Al menos 10.000 irlandeses protestan por la factura del agua

miércoles 10 de diciembre de 2014 16:27 CET
 

DUBLÍN, Dic 10 (Reuters) - Al menos 10.000 personas se manifestaron el miércoles ante el Parlamento irlandés en la tercera jornada de protestas contra la subida de la factura del agua, que ha provocado el movimiento de oposición más fuerte desde que estalló la crisis financiera en el país en 2008.

Se espera que Irlanda sea la economía con mayor crecimiento del año después de su salida en 2013 del rescate internacional, pero la cuestión en torno a los precios del agua ha abierto una herida en una sociedad agotada tras años de austeridad y frustrada por una irregular recuperación.

El Gobierno planea recaudar impuestos directos de los hogares que utilicen agua por primera vez el próximo año, como última medida de un plan de austeridad de 30.000 millones de euros.

Los manifestantes llegaron en autobús a Dublín desde todas partes del país.
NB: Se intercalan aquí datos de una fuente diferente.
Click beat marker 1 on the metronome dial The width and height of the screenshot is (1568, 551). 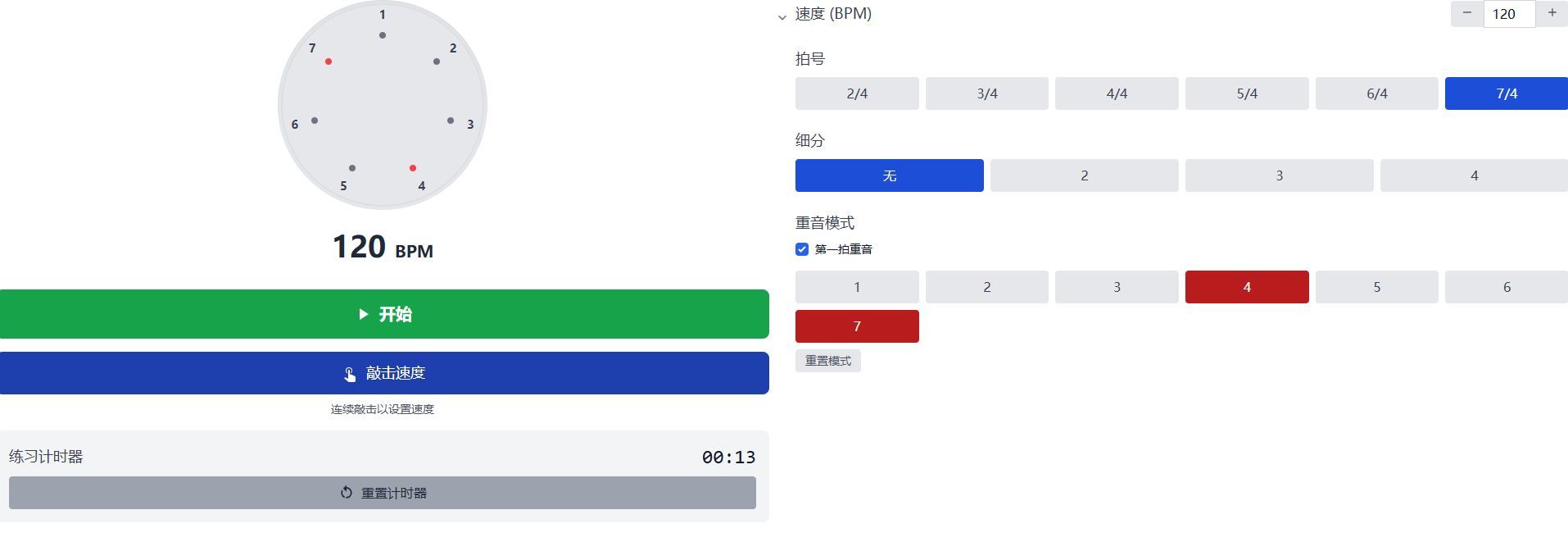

Ondeando banderas de Irlanda y pancartas en las que se podía leer "¡Basta ya!" y "No pagaremos", llenaron las calles cercanas al Parlamento para pedir un cambio de política.

"La gente ya está harta de aceptar tanta basura poco a poco y de tener que cargar con ella", aseguró Rione Kilcullen, trabajadora de 45 años que se tomó el día libre e hizo un viaje de tres horas en autobús desde el condado de Mayo, en el oeste del país, con su pareja y sus familiares.

"Nos tomamos el día libre porque esto no pasa muy a menudo, no hay demasiadas protestas", aseguró Kilcullen.

Con las familias preocupadas porque las facturas del agua puedan alcanzar el centenar de euros, el mes pasado el Gobierno redujo los niveles que planeaba cobrar a los consumidores y prometió mantener los impuestos bajos hasta 2019 en un intento de calmar a la oposición.

Sin embargo, las protestas han continuado en un país que, hasta ahora, al contrario que Grecia, ha ofrecido poca resistencia al programa de duros recortes del gasto y aumentos de impuestos.

"Nos tragamos todo lo que nos han estado lanzando durante seis años, pero el agua es un derecho humano", aseguró Marian Neff, de Cork, explicando que ella había votado al Gobierno hace tres años pero que no lo volverá a hacer.

"Creíamos en este Gobierno, supuestamente había cambiado el país, pero el agua es una necesidad básica. Esto (la protesta) continuará hasta que recuperen el sentido común", añadió. (Información de Padraic Halpin. Traducido por Tamara Fariñas Rivas en la redacción de Madrid.)